TRAMA
Tratto dal libro di Alexander Stille Nella terra degli infedeli, il documentario di Marco Turco ripercorre la storia dei rapporti tra mafia e politica negli ultimi trent’anni.
RECENSIONI
Nei fatti di sangue, specialmente quando si tratta di delitti efferati o feroci attentati, risiede spesso una sottile combinazione di trasparenza e opacità. Gli eventi sembrano parlare da soli, a lettere di fuoco, aggredendo e colpendo non soltanto le vittime ma anche gli spettatori: la violenza che li caratterizza sembra produrre un senso evidente, inequivocabile, addirittura ovvio. Eppure, a ben vedere, questi stessi eventi presentano superfici nebulose, addensamenti illeggibili, sacche di indecifrabilità. Soprattutto se nella loro componente comunicativa non si rivolgono ad una collettività indistinta, ma individuano un insieme più ristretto di destinatari in possesso del codice interpretativo appropriato. Ebbene, in Italia dal secondo dopoguerra ad oggi questo codice si è identificato spesso con quello mafioso: un codice ambiguo, complesso, spesso sfuggente. “La Mafia parla indirettamente, attraverso gesti, azioni” sentenzia in apertura di documentario la voce narrante di Fabrizio Gifuni, che scandisce con esemplare asciuttezza le parole di Alexander Stille, autore di Excellent Cadavers: The Mafia and the Death of the First Italian Republic (tradotto in italiano da Mondadori nel 1995 col titolo Nella terra degli infedeli). Giornalista e scrittore americano particolarmente interessato alla realtà siciliana a partire dal 1986, nel corso degli anni Stille è riuscito a tracciare i lineamenti di questo codice fatto di ferocia criminale e interessi politici, campagne di sterminio e campagne elettorali, tradizione e corruzione. E ci è riuscito nel modo più lucido e coraggioso possibile: scegliendo la Morte – “l’unica verità indiscutibile” - come chiave di lettura della Mafia e dei suoi rapporti col potere politico.
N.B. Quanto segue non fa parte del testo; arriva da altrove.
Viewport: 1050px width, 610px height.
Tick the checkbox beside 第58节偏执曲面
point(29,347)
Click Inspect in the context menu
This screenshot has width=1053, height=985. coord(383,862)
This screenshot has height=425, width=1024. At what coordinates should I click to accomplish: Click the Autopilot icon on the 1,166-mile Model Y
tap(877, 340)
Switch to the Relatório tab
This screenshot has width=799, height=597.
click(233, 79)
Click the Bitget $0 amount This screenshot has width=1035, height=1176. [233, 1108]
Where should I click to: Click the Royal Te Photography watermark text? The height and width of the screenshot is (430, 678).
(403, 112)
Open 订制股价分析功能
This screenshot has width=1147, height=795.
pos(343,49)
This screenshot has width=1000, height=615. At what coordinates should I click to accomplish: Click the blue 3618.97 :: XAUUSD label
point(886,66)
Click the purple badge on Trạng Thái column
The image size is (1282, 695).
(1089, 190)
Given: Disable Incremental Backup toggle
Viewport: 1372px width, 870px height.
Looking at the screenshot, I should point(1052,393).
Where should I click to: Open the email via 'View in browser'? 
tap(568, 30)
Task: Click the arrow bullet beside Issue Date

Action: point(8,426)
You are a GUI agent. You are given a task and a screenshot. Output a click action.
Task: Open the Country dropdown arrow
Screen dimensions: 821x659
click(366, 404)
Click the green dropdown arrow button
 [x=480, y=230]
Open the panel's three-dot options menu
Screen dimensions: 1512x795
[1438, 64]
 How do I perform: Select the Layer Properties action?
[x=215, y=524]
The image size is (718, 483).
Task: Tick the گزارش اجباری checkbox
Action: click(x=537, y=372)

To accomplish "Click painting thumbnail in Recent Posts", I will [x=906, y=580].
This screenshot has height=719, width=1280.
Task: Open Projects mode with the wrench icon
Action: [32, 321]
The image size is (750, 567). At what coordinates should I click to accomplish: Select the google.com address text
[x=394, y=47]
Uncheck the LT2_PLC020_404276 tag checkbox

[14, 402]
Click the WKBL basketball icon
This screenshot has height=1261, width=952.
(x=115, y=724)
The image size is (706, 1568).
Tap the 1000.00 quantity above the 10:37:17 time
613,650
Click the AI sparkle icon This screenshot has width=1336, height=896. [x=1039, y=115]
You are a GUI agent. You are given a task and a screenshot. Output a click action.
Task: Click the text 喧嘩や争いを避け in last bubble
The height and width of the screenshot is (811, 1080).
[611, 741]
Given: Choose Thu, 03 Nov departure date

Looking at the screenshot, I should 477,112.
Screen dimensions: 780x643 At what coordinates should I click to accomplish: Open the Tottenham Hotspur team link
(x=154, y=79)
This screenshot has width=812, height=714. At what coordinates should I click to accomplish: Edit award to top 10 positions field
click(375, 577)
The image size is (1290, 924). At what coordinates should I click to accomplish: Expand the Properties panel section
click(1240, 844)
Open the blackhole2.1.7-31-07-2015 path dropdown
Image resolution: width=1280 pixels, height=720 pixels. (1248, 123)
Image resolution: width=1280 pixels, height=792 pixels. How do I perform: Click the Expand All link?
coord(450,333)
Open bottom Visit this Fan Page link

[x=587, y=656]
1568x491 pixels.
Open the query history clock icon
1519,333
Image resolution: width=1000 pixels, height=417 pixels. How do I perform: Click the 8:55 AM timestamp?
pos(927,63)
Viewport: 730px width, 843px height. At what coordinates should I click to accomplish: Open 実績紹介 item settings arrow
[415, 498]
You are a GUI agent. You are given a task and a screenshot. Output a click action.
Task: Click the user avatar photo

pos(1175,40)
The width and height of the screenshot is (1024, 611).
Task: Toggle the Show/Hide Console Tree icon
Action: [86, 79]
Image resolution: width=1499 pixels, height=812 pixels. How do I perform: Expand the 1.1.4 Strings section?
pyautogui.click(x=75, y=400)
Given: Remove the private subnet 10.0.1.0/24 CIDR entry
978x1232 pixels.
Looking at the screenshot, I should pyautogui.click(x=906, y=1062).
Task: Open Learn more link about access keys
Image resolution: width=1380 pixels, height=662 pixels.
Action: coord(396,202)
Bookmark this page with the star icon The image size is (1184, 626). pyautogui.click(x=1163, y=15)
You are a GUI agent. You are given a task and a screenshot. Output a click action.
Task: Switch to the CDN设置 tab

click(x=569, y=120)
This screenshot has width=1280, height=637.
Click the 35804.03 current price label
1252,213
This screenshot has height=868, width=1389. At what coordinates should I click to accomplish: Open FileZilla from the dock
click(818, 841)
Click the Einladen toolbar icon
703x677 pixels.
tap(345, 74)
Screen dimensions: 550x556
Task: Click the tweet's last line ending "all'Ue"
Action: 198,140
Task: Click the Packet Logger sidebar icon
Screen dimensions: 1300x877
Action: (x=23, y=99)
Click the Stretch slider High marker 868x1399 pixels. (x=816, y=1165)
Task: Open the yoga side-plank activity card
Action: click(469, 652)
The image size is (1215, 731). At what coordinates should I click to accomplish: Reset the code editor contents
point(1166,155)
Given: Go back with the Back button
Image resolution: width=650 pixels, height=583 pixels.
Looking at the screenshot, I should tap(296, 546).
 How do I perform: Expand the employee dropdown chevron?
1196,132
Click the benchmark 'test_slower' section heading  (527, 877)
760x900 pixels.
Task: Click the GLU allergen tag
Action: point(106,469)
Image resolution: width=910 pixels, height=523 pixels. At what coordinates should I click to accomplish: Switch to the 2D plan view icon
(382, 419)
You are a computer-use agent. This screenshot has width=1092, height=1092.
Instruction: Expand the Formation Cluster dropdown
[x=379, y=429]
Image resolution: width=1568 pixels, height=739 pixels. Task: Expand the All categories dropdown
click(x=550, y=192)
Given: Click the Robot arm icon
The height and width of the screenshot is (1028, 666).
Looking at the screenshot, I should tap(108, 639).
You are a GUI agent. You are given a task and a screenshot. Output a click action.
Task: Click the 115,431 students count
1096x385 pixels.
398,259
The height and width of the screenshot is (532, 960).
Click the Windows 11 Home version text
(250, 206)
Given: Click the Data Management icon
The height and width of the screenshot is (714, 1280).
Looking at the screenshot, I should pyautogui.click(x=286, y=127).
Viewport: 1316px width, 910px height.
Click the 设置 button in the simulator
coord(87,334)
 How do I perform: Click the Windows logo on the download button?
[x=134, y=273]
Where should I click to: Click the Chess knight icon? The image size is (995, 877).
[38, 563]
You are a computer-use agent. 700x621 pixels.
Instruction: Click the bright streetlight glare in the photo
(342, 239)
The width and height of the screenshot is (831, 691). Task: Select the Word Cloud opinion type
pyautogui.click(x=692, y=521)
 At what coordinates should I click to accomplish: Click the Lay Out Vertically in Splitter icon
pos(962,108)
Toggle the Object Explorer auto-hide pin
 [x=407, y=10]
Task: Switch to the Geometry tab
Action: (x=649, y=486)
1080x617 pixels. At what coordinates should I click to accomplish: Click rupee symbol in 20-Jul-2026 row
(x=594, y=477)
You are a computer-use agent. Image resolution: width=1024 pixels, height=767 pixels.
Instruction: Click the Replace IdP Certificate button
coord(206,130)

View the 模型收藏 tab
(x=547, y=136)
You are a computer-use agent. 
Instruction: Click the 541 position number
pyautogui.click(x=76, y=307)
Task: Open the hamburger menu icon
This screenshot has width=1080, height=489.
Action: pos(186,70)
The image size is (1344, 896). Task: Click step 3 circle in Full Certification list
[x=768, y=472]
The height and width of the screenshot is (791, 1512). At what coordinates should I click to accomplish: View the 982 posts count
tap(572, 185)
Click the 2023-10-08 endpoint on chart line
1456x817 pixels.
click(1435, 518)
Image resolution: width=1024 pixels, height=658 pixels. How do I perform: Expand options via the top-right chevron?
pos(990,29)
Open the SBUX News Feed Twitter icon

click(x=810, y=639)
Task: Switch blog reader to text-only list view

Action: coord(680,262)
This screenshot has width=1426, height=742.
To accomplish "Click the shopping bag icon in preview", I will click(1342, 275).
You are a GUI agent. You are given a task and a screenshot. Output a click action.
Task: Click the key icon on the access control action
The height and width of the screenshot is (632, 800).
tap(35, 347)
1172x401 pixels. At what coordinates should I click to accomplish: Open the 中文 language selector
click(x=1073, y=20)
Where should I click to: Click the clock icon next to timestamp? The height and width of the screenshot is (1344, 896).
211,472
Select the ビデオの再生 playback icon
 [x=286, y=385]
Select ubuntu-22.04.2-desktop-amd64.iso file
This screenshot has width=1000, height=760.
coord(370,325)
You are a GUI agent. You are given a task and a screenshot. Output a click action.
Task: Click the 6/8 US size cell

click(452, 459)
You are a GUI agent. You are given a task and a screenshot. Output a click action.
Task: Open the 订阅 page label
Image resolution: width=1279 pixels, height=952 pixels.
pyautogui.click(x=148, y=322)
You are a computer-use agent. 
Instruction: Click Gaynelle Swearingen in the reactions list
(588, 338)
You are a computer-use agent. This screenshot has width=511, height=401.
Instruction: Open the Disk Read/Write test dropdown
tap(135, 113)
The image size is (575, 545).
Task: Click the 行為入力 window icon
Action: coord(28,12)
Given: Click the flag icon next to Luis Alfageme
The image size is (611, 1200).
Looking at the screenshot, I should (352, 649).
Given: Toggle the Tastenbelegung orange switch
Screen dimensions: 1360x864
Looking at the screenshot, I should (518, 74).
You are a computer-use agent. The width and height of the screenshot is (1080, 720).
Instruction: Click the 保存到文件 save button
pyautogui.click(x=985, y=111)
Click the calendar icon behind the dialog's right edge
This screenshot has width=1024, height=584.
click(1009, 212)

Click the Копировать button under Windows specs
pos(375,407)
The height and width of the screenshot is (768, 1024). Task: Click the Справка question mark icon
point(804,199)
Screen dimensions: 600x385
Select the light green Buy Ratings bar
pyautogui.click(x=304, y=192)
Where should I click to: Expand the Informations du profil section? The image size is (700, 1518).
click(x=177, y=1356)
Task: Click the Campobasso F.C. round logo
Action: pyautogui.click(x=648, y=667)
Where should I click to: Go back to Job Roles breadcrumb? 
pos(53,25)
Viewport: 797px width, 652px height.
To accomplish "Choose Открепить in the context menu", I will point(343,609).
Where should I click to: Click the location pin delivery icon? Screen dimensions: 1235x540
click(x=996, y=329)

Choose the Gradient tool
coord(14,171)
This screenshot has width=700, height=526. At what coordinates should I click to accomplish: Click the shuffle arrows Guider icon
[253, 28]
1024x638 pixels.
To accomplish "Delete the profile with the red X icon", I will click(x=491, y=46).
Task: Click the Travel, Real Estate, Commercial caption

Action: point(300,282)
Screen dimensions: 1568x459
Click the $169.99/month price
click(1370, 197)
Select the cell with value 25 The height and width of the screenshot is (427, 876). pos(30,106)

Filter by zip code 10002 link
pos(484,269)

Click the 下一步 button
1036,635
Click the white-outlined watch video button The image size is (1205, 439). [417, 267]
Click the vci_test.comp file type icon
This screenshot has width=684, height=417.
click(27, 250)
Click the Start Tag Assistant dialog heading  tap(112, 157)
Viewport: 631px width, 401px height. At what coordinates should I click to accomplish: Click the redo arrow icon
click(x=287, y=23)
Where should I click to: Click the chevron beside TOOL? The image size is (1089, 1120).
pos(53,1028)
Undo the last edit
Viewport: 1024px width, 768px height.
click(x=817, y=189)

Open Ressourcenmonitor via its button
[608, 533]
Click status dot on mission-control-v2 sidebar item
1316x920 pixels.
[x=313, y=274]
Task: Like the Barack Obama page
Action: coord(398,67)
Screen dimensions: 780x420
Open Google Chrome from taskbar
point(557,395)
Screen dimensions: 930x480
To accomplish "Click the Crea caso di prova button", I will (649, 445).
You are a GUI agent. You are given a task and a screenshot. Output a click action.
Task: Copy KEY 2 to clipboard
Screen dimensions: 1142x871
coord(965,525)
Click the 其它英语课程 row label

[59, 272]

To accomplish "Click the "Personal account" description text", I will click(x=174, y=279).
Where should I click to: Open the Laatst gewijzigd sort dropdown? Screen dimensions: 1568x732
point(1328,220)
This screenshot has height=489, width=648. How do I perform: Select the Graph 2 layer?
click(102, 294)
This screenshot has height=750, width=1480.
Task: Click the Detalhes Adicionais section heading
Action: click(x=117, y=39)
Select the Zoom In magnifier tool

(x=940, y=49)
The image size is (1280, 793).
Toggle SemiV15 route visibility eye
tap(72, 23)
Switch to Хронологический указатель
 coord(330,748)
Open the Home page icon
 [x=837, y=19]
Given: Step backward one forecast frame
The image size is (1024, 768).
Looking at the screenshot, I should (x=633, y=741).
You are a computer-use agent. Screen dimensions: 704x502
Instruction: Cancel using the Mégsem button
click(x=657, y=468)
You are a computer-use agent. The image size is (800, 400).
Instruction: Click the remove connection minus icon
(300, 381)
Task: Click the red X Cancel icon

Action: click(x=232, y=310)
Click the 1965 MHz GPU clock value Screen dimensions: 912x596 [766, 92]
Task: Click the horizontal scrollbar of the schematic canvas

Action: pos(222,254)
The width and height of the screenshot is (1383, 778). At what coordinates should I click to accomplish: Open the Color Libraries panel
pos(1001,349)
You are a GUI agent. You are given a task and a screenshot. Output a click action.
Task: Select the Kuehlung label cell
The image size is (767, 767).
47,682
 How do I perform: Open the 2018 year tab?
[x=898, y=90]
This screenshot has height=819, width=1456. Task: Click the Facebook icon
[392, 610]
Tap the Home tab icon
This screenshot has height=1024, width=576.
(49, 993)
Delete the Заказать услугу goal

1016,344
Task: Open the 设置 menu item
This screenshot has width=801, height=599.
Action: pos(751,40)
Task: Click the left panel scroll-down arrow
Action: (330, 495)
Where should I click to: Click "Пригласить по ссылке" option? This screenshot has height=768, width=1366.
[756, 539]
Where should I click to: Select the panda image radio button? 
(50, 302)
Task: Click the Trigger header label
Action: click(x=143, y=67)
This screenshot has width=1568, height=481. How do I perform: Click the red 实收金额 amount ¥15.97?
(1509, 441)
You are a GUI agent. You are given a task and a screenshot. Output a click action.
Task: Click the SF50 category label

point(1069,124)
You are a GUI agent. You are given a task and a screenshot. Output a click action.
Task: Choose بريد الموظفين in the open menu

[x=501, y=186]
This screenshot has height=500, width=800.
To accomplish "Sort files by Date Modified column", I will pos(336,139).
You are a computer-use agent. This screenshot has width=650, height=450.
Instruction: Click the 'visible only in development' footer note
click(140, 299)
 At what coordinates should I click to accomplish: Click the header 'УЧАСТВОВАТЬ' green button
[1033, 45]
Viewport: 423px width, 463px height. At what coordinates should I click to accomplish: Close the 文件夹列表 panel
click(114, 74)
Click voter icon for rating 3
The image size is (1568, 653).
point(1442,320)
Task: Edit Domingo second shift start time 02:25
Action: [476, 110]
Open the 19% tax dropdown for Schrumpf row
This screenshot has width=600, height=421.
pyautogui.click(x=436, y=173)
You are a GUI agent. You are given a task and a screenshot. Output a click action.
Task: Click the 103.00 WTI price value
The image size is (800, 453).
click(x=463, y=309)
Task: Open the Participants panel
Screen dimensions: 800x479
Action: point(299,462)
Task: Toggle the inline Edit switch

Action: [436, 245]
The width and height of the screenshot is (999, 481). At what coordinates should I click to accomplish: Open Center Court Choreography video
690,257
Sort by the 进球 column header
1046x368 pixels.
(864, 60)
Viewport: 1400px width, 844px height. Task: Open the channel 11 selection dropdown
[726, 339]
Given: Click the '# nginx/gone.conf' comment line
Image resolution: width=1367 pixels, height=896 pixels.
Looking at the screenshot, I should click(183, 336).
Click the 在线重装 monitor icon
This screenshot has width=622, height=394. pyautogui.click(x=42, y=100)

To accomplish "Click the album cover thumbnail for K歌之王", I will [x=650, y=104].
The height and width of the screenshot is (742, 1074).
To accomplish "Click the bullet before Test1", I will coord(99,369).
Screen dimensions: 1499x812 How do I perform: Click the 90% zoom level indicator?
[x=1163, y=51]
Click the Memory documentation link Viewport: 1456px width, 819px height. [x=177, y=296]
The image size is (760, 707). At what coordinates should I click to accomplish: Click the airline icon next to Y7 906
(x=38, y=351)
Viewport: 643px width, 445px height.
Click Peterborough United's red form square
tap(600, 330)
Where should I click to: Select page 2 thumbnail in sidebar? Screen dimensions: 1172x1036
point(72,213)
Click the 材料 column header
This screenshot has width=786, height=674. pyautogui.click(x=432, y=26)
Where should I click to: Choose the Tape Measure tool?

In un altro paese è dunque l’adattamento cinematografico del libro di Stille, sceneggiato dallo stesso scrittore insieme a Vania Del Borgo e a Marco Turco, ma sostanziosamente arricchito dalle crude e dolorose fotografie di Letizia Battaglia, “la memoria fotografica delle guerre di mafia degli ultimi 30 anni”.
Sviluppando le ferree argomentazioni di Stille, Marco Turco fa parlare direttamente i protagonisti della guerra alla mafia: i magistrati Giuseppe Di Lello, Francesco Lo Voi, Leonardo Guarnotta, Giuseppe Ayala, Antonio Ingoia e Ignazio De Francisci e il giornalista Francesco La Licata sfilano davanti all’obiettivo, portando testimonianze concrete, riferendo particolari illuminanti, rendendo noti episodi sconvolgenti. Ne emerge un quadro straordinariamente complesso ma mai cincischiato o caotico: è il ritratto della realtà mafiosa dalla fine della seconda guerra mondiale ai giorni nostri. Con impressionante rigore e implacabile determinazione, il documentario ricostruisce la trama dei rapporti tra criminalità e politica, colmando almeno in parte la lacuna lasciata aperta dalle inchieste del maxi processo di Palermo (febbraio 1986 - 31 gennaio 1992). Già, perché In un altro paese fa quello che, per esigenze processuali, i magistrati non hanno potuto fare: indica con precisione i responsabili politici dello strapotere mafioso (“Martelli, Craxi, Andreotti erano i nemici di quella parte della Sicilia politica che voleva combattere la mafia”, dice apertamente Giuseppe Di Lello, istruttore del primo pool antimafia), dipanando una volta per tutte l’intricata matassa delle profonde collusioni tra Stato e Cosa Nostra (“La mafia è una componente organica del sistema di potere italiano” è l’annichilente dichiarazione di Ayala). Prima la Democrazia Cristiana con l’asse Lima-Andreotti, poi il Partito Socialista con il binomio Craxi-Martelli, infine Forza Italia nel duo Berlusconi-Dell’Utri: “La Sicilia, che nel passato era stata solidamente democristiana, nelle elezioni del 2001 consegnò alla coalizione di Berlusconi tutti e 61 i suoi seggi parlamentari. Imputato in vari processi per corruzione, Berlusconi mise al centro del suo programma la necessità di porre un freno a quello che definiva ‘l’eccessivo potere dei giudici inquirenti’”. Asciutto, lapidario, inesorabile, In un altro paese è un documentario semplicemente straordinario: immagini che arrivano dritte allo stomaco, al cuore, alla testa. Quando il labirinto si trasforma in affresco. Necessario. Necessario. Necessario.